# [Exercise task]
Format every line of the listing below as a Markdown table with the columns No and Line. Put each line's row number under No and its text under Line, and skip blank lines.

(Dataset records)

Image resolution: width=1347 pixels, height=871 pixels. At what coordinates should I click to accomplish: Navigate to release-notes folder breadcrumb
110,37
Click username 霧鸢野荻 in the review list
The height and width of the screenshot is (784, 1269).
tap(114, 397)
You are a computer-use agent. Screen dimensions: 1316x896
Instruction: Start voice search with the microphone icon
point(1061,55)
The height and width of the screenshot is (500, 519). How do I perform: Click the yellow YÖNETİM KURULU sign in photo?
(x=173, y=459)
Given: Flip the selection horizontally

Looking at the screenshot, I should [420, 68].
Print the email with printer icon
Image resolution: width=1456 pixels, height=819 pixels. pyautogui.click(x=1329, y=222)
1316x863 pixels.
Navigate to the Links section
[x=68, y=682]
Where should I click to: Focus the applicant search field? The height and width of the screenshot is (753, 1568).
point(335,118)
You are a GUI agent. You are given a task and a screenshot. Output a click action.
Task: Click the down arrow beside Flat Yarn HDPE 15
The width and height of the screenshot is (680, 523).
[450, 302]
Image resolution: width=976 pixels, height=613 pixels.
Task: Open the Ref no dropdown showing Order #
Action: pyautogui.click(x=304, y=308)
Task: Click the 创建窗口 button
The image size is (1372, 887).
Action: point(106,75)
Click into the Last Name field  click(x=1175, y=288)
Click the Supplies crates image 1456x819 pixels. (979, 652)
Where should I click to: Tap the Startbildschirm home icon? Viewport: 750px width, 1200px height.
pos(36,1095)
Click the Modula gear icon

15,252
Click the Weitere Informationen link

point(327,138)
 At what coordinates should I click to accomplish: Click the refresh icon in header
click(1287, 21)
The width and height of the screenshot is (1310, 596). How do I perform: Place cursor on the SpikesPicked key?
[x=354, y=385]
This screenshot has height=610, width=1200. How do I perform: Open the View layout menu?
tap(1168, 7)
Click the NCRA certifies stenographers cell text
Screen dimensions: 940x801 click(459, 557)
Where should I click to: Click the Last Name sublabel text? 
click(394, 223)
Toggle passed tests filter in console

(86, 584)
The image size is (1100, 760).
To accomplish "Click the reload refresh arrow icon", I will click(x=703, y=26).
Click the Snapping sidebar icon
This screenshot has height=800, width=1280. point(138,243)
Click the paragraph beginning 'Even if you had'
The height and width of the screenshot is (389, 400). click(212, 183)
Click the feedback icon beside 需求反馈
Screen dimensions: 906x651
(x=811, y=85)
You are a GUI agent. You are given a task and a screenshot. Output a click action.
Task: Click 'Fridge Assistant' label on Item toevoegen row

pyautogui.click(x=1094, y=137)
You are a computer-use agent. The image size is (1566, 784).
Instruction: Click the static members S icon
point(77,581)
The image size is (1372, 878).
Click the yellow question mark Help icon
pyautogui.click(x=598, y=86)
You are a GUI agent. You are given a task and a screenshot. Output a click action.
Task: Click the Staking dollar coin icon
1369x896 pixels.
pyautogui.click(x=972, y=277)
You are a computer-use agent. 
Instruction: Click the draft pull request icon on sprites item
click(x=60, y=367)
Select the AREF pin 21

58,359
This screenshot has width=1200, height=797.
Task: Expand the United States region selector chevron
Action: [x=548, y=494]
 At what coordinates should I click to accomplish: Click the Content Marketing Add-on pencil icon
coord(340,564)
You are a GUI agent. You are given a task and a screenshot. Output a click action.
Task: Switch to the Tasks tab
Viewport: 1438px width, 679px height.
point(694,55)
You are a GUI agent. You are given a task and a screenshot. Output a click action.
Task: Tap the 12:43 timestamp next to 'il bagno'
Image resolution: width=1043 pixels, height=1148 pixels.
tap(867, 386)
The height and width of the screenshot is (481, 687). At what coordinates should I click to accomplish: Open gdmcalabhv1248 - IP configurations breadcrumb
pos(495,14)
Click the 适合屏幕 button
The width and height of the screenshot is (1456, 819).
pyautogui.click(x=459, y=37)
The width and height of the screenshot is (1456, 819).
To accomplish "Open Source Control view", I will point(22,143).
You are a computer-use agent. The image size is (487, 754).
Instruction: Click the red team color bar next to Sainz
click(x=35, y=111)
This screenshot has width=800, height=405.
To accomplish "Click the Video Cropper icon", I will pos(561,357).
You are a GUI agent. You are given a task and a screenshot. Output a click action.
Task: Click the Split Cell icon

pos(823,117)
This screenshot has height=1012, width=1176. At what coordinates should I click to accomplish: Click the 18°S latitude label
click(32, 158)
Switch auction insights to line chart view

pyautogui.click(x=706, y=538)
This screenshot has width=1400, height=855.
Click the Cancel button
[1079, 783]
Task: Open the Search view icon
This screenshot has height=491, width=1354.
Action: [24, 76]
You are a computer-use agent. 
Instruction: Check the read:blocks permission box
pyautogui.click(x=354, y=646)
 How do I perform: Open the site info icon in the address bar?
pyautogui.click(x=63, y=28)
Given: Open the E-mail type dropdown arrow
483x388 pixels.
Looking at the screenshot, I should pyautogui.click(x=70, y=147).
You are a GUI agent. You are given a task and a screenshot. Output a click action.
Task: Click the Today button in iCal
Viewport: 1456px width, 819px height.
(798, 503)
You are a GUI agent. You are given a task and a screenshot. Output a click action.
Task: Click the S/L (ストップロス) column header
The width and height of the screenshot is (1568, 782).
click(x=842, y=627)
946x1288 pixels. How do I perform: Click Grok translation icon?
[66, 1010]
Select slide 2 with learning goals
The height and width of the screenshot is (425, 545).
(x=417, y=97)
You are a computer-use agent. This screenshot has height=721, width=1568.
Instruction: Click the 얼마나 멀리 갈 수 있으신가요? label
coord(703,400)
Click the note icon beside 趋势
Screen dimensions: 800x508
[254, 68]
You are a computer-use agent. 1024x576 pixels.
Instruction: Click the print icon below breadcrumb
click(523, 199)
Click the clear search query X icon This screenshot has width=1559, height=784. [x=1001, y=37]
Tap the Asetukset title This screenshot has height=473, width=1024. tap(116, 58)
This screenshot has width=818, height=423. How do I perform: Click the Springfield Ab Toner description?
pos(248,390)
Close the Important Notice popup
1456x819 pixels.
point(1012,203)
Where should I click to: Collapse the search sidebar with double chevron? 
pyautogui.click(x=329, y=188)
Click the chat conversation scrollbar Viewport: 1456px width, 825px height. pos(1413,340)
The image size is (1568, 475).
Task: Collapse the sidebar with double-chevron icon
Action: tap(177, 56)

# [Output below]
| No | Line |
|---|---|
| 1 | Image resolution: width=1347 pixels, height=871 pixels. At what coordinates should I click to accomplish: Navigate to release-notes folder breadcrumb |
| 2 | 110,37 |
| 3 | Click username 霧鸢野荻 in the review list |
| 4 | The height and width of the screenshot is (784, 1269). |
| 5 | tap(114, 397) |
| 6 | You are a computer-use agent. Screen dimensions: 1316x896 |
| 7 | Instruction: Start voice search with the microphone icon |
| 8 | point(1061,55) |
| 9 | The height and width of the screenshot is (500, 519). How do I perform: Click the yellow YÖNETİM KURULU sign in photo? |
| 10 | (x=173, y=459) |
| 11 | Given: Flip the selection horizontally |
| 12 | Looking at the screenshot, I should [420, 68]. |
| 13 | Print the email with printer icon |
| 14 | Image resolution: width=1456 pixels, height=819 pixels. pyautogui.click(x=1329, y=222) |
| 15 | 1316x863 pixels. |
| 16 | Navigate to the Links section |
| 17 | [x=68, y=682] |
| 18 | Where should I click to: Focus the applicant search field? The height and width of the screenshot is (753, 1568). |
| 19 | point(335,118) |
| 20 | You are a GUI agent. You are given a task and a screenshot. Output a click action. |
| 21 | Task: Click the down arrow beside Flat Yarn HDPE 15 |
| 22 | The width and height of the screenshot is (680, 523). |
| 23 | [450, 302] |
| 24 | Image resolution: width=976 pixels, height=613 pixels. |
| 25 | Task: Open the Ref no dropdown showing Order # |
| 26 | Action: pyautogui.click(x=304, y=308) |
| 27 | Task: Click the 创建窗口 button |
| 28 | The image size is (1372, 887). |
| 29 | Action: point(106,75) |
| 30 | Click into the Last Name field  click(x=1175, y=288) |
| 31 | Click the Supplies crates image 1456x819 pixels. (979, 652) |
| 32 | Where should I click to: Tap the Startbildschirm home icon? Viewport: 750px width, 1200px height. |
| 33 | pos(36,1095) |
| 34 | Click the Modula gear icon |
| 35 | 15,252 |
| 36 | Click the Weitere Informationen link |
| 37 | point(327,138) |
| 38 |  At what coordinates should I click to accomplish: Click the refresh icon in header |
| 39 | click(1287, 21) |
| 40 | The width and height of the screenshot is (1310, 596). How do I perform: Place cursor on the SpikesPicked key? |
| 41 | [x=354, y=385] |
| 42 | This screenshot has height=610, width=1200. How do I perform: Open the View layout menu? |
| 43 | tap(1168, 7) |
| 44 | Click the NCRA certifies stenographers cell text |
| 45 | Screen dimensions: 940x801 click(459, 557) |
| 46 | Where should I click to: Click the Last Name sublabel text?  |
| 47 | click(394, 223) |
| 48 | Toggle passed tests filter in console |
| 49 | (86, 584) |
| 50 | The image size is (1100, 760). |
| 51 | To accomplish "Click the reload refresh arrow icon", I will click(x=703, y=26). |
| 52 | Click the Snapping sidebar icon |
| 53 | This screenshot has height=800, width=1280. point(138,243) |
| 54 | Click the paragraph beginning 'Even if you had' |
| 55 | The height and width of the screenshot is (389, 400). click(212, 183) |
| 56 | Click the feedback icon beside 需求反馈 |
| 57 | Screen dimensions: 906x651 |
| 58 | (x=811, y=85) |
| 59 | You are a GUI agent. You are given a task and a screenshot. Output a click action. |
| 60 | Task: Click 'Fridge Assistant' label on Item toevoegen row |
| 61 | pyautogui.click(x=1094, y=137) |
| 62 | You are a computer-use agent. The image size is (1566, 784). |
| 63 | Instruction: Click the static members S icon |
| 64 | point(77,581) |
| 65 | The image size is (1372, 878). |
| 66 | Click the yellow question mark Help icon |
| 67 | pyautogui.click(x=598, y=86) |
| 68 | You are a GUI agent. You are given a task and a screenshot. Output a click action. |
| 69 | Task: Click the Staking dollar coin icon |
| 70 | 1369x896 pixels. |
| 71 | pyautogui.click(x=972, y=277) |
| 72 | You are a computer-use agent.  |
| 73 | Instruction: Click the draft pull request icon on sprites item |
| 74 | click(x=60, y=367) |
| 75 | Select the AREF pin 21 |
| 76 | 58,359 |
| 77 | This screenshot has width=1200, height=797. |
| 78 | Task: Expand the United States region selector chevron |
| 79 | Action: [x=548, y=494] |
| 80 |  At what coordinates should I click to accomplish: Click the Content Marketing Add-on pencil icon |
| 81 | coord(340,564) |
| 82 | You are a GUI agent. You are given a task and a screenshot. Output a click action. |
| 83 | Task: Switch to the Tasks tab |
| 84 | Viewport: 1438px width, 679px height. |
| 85 | point(694,55) |
| 86 | You are a GUI agent. You are given a task and a screenshot. Output a click action. |
| 87 | Task: Tap the 12:43 timestamp next to 'il bagno' |
| 88 | Image resolution: width=1043 pixels, height=1148 pixels. |
| 89 | tap(867, 386) |
| 90 | The height and width of the screenshot is (481, 687). At what coordinates should I click to accomplish: Open gdmcalabhv1248 - IP configurations breadcrumb |
| 91 | pos(495,14) |
| 92 | Click the 适合屏幕 button |
| 93 | The width and height of the screenshot is (1456, 819). |
| 94 | pyautogui.click(x=459, y=37) |
| 95 | The width and height of the screenshot is (1456, 819). |
| 96 | To accomplish "Open Source Control view", I will point(22,143). |
| 97 | You are a computer-use agent. The image size is (487, 754). |
| 98 | Instruction: Click the red team color bar next to Sainz |
| 99 | click(x=35, y=111) |
| 100 | This screenshot has width=800, height=405. |
| 101 | To accomplish "Click the Video Cropper icon", I will pos(561,357). |
| 102 | You are a GUI agent. You are given a task and a screenshot. Output a click action. |
| 103 | Task: Click the Split Cell icon |
| 104 | pos(823,117) |
| 105 | This screenshot has height=1012, width=1176. At what coordinates should I click to accomplish: Click the 18°S latitude label |
| 106 | click(32, 158) |
| 107 | Switch auction insights to line chart view |
| 108 | pyautogui.click(x=706, y=538) |
| 109 | This screenshot has width=1400, height=855. |
| 110 | Click the Cancel button |
| 111 | [1079, 783] |
| 112 | Task: Open the Search view icon |
| 113 | This screenshot has height=491, width=1354. |
| 114 | Action: [24, 76] |
| 115 | You are a computer-use agent.  |
| 116 | Instruction: Check the read:blocks permission box |
| 117 | pyautogui.click(x=354, y=646) |
| 118 |  How do I perform: Open the site info icon in the address bar? |
| 119 | pyautogui.click(x=63, y=28) |
| 120 | Given: Open the E-mail type dropdown arrow |
| 121 | 483x388 pixels. |
| 122 | Looking at the screenshot, I should pyautogui.click(x=70, y=147). |
| 123 | You are a GUI agent. You are given a task and a screenshot. Output a click action. |
| 124 | Task: Click the Today button in iCal |
| 125 | Viewport: 1456px width, 819px height. |
| 126 | (798, 503) |
| 127 | You are a GUI agent. You are given a task and a screenshot. Output a click action. |
| 128 | Task: Click the S/L (ストップロス) column header |
| 129 | The width and height of the screenshot is (1568, 782). |
| 130 | click(x=842, y=627) |
| 131 | 946x1288 pixels. How do I perform: Click Grok translation icon? |
| 132 | [66, 1010] |
| 133 | Select slide 2 with learning goals |
| 134 | The height and width of the screenshot is (425, 545). |
| 135 | (x=417, y=97) |
| 136 | You are a computer-use agent. This screenshot has height=721, width=1568. |
| 137 | Instruction: Click the 얼마나 멀리 갈 수 있으신가요? label |
| 138 | coord(703,400) |
| 139 | Click the note icon beside 趋势 |
| 140 | Screen dimensions: 800x508 |
| 141 | [254, 68] |
| 142 | You are a computer-use agent. 1024x576 pixels. |
| 143 | Instruction: Click the print icon below breadcrumb |
| 144 | click(523, 199) |
| 145 | Click the clear search query X icon This screenshot has width=1559, height=784. [x=1001, y=37] |
| 146 | Tap the Asetukset title This screenshot has height=473, width=1024. tap(116, 58) |
| 147 | This screenshot has width=818, height=423. How do I perform: Click the Springfield Ab Toner description? |
| 148 | pos(248,390) |
| 149 | Close the Important Notice popup |
| 150 | 1456x819 pixels. |
| 151 | point(1012,203) |
| 152 | Where should I click to: Collapse the search sidebar with double chevron?  |
| 153 | pyautogui.click(x=329, y=188) |
| 154 | Click the chat conversation scrollbar Viewport: 1456px width, 825px height. pos(1413,340) |
| 155 | The image size is (1568, 475). |
| 156 | Task: Collapse the sidebar with double-chevron icon |
| 157 | Action: tap(177, 56) |